(Required actions):
a – From the camping trip account, reproduce word for word the part that opens with the words containing "The next morning" and closes with "some fast roads.".
b – Summarize the camping trip account in two sentences.

(Passage shown):
+++++

We left late so didn't want to go too far and decided to head for another campsite that we'd used before. The Harford Bridge campsite is located just outside Peter Tavy on the edge of Dartmoor. While there are still kids to put up with the pitches are nicely sized and the location is gorgeous - we were yet again lucky and got a pitch right next to the river.







Knowing that a passable pub was a short walk up the road we decided to relax for a bit and then head out for dinner and a few sherbets. Mrs Foxy amazed me by for the first time since I met her devouring a book in a matter of days.







After a borderline meal and some not particularly fresh ale at a pub that has gone too far for the food market without actually trying we headed back to the campsite. It absolutely widdled it down during the night, the only bad bit of weather we had all week. It was still raining and overcast when we woke up so a lie in beckoned. By ten it was brightening up and so we decided to do our best to dry the tent out and head out, back on the road.



With no real plan we decided just to head in the general direction of Launceston and then on towards Tintagel and Boscastle. After a brief lesson in Tintagel that Ginsters aren't the only shite Cornish makers of pasties we restocked with tobacco and headed down the road to Boscastle. We weren't too fussed about walking out to Tintagel Head as we've done it often enough before and both of us were keen to see how Boscastle had regenerated after last year's flood.



On our arrival we were both pleasantly surprised and mildly annoyed at how many more visitors there were to the village compared to our previous visits. Thanfully, dopey drivers aside, finding somewhere to park a bike was easy - I wouldn't have liked to try that feat in a car that day. Walking around it was painfully obvious that the village still bears many scars of last year's floods, but also that considerable effort had gone into rebuilding and regenerating some of what had been affected. Particularly telling were the lines painted on the walls here and there indicating how high the waters had risen.



No trip to Boscastle would be complete without a visit to the Witchcraft Museum. I particularly wanted to see how they had coped with the clean up. Thanks to alot of hard work and generous donations they have done a cracking job and while some rare exhibits have been damaged or destroyed there is still plenty to go "ooo" at.



After that it was time for tea and ciggies down by the harbour.







That night we stayed at the Headland Campsite in Tintagel. Not the nicest place we've stayed but not too disagreeable although the facilities were basic. It was all made up for by the modest but thoroughly welcome selection of pubs in the centre of Tintagel, where the beer was fresh and well tended and the music suitably cheesy.



The next morning was definitely a moment for a good breakfast and Mrs Foxy didn't disappoint. A muggy head meant we didn't get on the road until late but we had decided that we would head in the general direction of home to have a few days to potter before I had to get back to work. The New Forest beckoned so the Tiger was exercised in a chance to stretch it's legs on some fast roads.



Unfortunately our planning, or lack of it, let us down on our arrival in the New Forest. We wanted to stay as close to Lyndhurst as possible to eat at a cracking restaurant we know. Unfortunately the Tourist Information office was closed, and the map revealed only a couple of campsites in the immediate vicinity. A quick spin around them revealed them to be Forestry Commission campsites with no facilities. Having not packed for this sort of camping we decided to make a break for Salisbury to visit my parents and make use of Chutneys as I'd been missing my favourite Madras. Plus I knew there's be free beer on offer It's also great to lounge around in familiar surroundings in your pants.

+++++

(Entries on target coordinates)
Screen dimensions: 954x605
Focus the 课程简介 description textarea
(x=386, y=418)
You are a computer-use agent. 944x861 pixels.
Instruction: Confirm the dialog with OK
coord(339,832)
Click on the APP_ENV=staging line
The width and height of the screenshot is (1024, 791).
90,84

+++++

(Answers given):
a –
The next morning was definitely a moment for a good breakfast and Mrs Foxy didn't disappoint. A muggy head meant we didn't get on the road until late but we had decided that we would head in the general direction of home to have a few days to potter before I had to get back to work. The New Forest beckoned so the Tiger was exercised in a chance to stretch it's legs on some fast roads.

b – The writer and Mrs Foxy camped at Harford Bridge outside Peter Tavy on Dartmoor, then rode through Tintagel to Boscastle, where they saw both the scars of last year's flood and the rebuilding, and visited the Witchcraft Museum. After a night at the Headland Campsite in Tintagel they headed for the New Forest, but they found only campsites with no facilities near Lyndhurst, so they went on to Salisbury to visit the writer's parents.